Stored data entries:
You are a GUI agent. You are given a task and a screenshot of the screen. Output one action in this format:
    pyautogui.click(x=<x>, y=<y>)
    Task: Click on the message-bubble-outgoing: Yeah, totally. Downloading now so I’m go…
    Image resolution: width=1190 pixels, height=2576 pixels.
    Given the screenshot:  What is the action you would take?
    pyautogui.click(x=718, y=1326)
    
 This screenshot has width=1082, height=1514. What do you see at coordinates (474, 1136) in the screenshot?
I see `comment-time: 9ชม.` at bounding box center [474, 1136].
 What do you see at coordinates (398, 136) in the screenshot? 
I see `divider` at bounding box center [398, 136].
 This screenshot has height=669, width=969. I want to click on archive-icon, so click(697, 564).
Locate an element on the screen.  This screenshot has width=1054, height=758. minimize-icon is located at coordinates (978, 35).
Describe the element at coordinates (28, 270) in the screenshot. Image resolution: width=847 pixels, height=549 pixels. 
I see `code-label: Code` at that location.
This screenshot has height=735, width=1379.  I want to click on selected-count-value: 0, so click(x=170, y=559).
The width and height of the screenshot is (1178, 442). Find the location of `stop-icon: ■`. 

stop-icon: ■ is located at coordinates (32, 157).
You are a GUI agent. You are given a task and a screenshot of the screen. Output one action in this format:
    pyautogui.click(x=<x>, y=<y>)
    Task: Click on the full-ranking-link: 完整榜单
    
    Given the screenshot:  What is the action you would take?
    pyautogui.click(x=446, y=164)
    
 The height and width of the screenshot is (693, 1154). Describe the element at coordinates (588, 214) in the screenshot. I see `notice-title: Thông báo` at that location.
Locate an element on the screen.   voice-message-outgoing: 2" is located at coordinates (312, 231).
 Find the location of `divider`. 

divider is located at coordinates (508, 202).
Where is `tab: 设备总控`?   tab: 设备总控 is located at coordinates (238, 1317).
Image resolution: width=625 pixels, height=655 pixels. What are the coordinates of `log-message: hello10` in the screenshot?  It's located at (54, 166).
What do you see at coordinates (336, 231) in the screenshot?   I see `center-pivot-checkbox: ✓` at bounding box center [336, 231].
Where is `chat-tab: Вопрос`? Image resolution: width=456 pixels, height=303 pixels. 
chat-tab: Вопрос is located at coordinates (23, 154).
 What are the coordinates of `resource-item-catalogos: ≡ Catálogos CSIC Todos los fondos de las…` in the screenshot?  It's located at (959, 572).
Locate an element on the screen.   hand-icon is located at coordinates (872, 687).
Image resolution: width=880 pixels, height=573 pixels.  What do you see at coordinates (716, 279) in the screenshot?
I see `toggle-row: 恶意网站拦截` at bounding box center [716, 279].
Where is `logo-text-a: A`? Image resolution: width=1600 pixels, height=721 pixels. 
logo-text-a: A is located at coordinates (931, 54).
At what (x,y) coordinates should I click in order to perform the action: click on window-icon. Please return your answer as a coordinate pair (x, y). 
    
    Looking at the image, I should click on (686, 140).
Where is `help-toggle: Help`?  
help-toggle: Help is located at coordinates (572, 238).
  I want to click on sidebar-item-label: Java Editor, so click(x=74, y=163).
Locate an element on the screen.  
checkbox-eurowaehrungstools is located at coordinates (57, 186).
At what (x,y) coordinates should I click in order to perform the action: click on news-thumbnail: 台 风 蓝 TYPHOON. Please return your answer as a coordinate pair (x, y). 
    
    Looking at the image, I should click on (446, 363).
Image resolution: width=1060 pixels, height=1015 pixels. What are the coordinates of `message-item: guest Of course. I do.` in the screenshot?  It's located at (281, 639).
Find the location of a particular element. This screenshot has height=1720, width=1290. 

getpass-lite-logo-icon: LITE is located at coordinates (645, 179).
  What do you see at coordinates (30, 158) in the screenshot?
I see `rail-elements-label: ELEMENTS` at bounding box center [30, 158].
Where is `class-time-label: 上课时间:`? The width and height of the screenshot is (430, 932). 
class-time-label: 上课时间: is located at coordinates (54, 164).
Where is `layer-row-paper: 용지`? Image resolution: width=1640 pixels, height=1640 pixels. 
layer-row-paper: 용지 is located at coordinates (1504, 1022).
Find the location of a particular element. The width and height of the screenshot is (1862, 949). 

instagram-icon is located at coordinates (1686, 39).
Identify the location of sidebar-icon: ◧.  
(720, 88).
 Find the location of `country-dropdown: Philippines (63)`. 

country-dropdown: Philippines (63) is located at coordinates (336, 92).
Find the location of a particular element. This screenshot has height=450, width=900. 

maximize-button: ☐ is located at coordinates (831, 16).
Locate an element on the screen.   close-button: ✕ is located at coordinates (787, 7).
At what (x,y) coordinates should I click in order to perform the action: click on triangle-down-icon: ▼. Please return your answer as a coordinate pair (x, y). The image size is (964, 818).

**WORK ITEM**:
Write out these lines as a numbered list, leaving out any blank lines.

**EXERCISE OUTPUT**:
1. You are a GUI agent. You are given a task and a screenshot of the screen. Output one action in this format:
2.     pyautogui.click(x=<x>, y=<y>)
3.     Task: Click on the message-bubble-outgoing: Yeah, totally. Downloading now so I’m go…
4.     Image resolution: width=1190 pixels, height=2576 pixels.
5.     Given the screenshot:  What is the action you would take?
6.     pyautogui.click(x=718, y=1326)
7.  This screenshot has width=1082, height=1514. What do you see at coordinates (474, 1136) in the screenshot?
8. I see `comment-time: 9ชม.` at bounding box center [474, 1136].
9.  What do you see at coordinates (398, 136) in the screenshot? 
10. I see `divider` at bounding box center [398, 136].
11.  This screenshot has height=669, width=969. I want to click on archive-icon, so click(697, 564).
12. Locate an element on the screen.  This screenshot has width=1054, height=758. minimize-icon is located at coordinates (978, 35).
13. Describe the element at coordinates (28, 270) in the screenshot. Image resolution: width=847 pixels, height=549 pixels. 
14. I see `code-label: Code` at that location.
15. This screenshot has height=735, width=1379.  I want to click on selected-count-value: 0, so click(x=170, y=559).
16. The width and height of the screenshot is (1178, 442). Find the location of `stop-icon: ■`. 
17. stop-icon: ■ is located at coordinates (32, 157).
18. You are a GUI agent. You are given a task and a screenshot of the screen. Output one action in this format:
19.     pyautogui.click(x=<x>, y=<y>)
20.     Task: Click on the full-ranking-link: 完整榜单
21.     Given the screenshot:  What is the action you would take?
22.     pyautogui.click(x=446, y=164)
23.  The height and width of the screenshot is (693, 1154). Describe the element at coordinates (588, 214) in the screenshot. I see `notice-title: Thông báo` at that location.
24. Locate an element on the screen.   voice-message-outgoing: 2" is located at coordinates (312, 231).
25.  Find the location of `divider`. 
26. divider is located at coordinates (508, 202).
27. Where is `tab: 设备总控`?   tab: 设备总控 is located at coordinates (238, 1317).
28. Image resolution: width=625 pixels, height=655 pixels. What are the coordinates of `log-message: hello10` in the screenshot?  It's located at (54, 166).
29. What do you see at coordinates (336, 231) in the screenshot?   I see `center-pivot-checkbox: ✓` at bounding box center [336, 231].
30. Where is `chat-tab: Вопрос`? Image resolution: width=456 pixels, height=303 pixels. 
31. chat-tab: Вопрос is located at coordinates (23, 154).
32.  What are the coordinates of `resource-item-catalogos: ≡ Catálogos CSIC Todos los fondos de las…` in the screenshot?  It's located at (959, 572).
33. Locate an element on the screen.   hand-icon is located at coordinates (872, 687).
34. Image resolution: width=880 pixels, height=573 pixels.  What do you see at coordinates (716, 279) in the screenshot?
35. I see `toggle-row: 恶意网站拦截` at bounding box center [716, 279].
36. Where is `logo-text-a: A`? Image resolution: width=1600 pixels, height=721 pixels. 
37. logo-text-a: A is located at coordinates (931, 54).
38. At what (x,y) coordinates should I click in order to perform the action: click on window-icon. Please return your answer as a coordinate pair (x, y). 
39.     Looking at the image, I should click on (686, 140).
40. Where is `help-toggle: Help`?  
41. help-toggle: Help is located at coordinates (572, 238).
42.   I want to click on sidebar-item-label: Java Editor, so click(x=74, y=163).
43. Locate an element on the screen.  
44. checkbox-eurowaehrungstools is located at coordinates (57, 186).
45. At what (x,y) coordinates should I click in order to perform the action: click on news-thumbnail: 台 风 蓝 TYPHOON. Please return your answer as a coordinate pair (x, y). 
46.     Looking at the image, I should click on (446, 363).
47. Image resolution: width=1060 pixels, height=1015 pixels. What are the coordinates of `message-item: guest Of course. I do.` in the screenshot?  It's located at (281, 639).
48. Find the location of a particular element. This screenshot has height=1720, width=1290. 
49. getpass-lite-logo-icon: LITE is located at coordinates (645, 179).
50.   What do you see at coordinates (30, 158) in the screenshot?
51. I see `rail-elements-label: ELEMENTS` at bounding box center [30, 158].
52. Where is `class-time-label: 上课时间:`? The width and height of the screenshot is (430, 932). 
53. class-time-label: 上课时间: is located at coordinates (54, 164).
54. Where is `layer-row-paper: 용지`? Image resolution: width=1640 pixels, height=1640 pixels. 
55. layer-row-paper: 용지 is located at coordinates (1504, 1022).
56. Find the location of a particular element. The width and height of the screenshot is (1862, 949). 
57. instagram-icon is located at coordinates (1686, 39).
58. Identify the location of sidebar-icon: ◧.  
59. (720, 88).
60.  Find the location of `country-dropdown: Philippines (63)`. 
61. country-dropdown: Philippines (63) is located at coordinates (336, 92).
62. Find the location of a particular element. This screenshot has height=450, width=900. 
63. maximize-button: ☐ is located at coordinates (831, 16).
64. Locate an element on the screen.   close-button: ✕ is located at coordinates (787, 7).
65. At what (x,y) coordinates should I click in order to perform the action: click on triangle-down-icon: ▼. Please return your answer as a coordinate pair (x, y). The image size is (964, 818).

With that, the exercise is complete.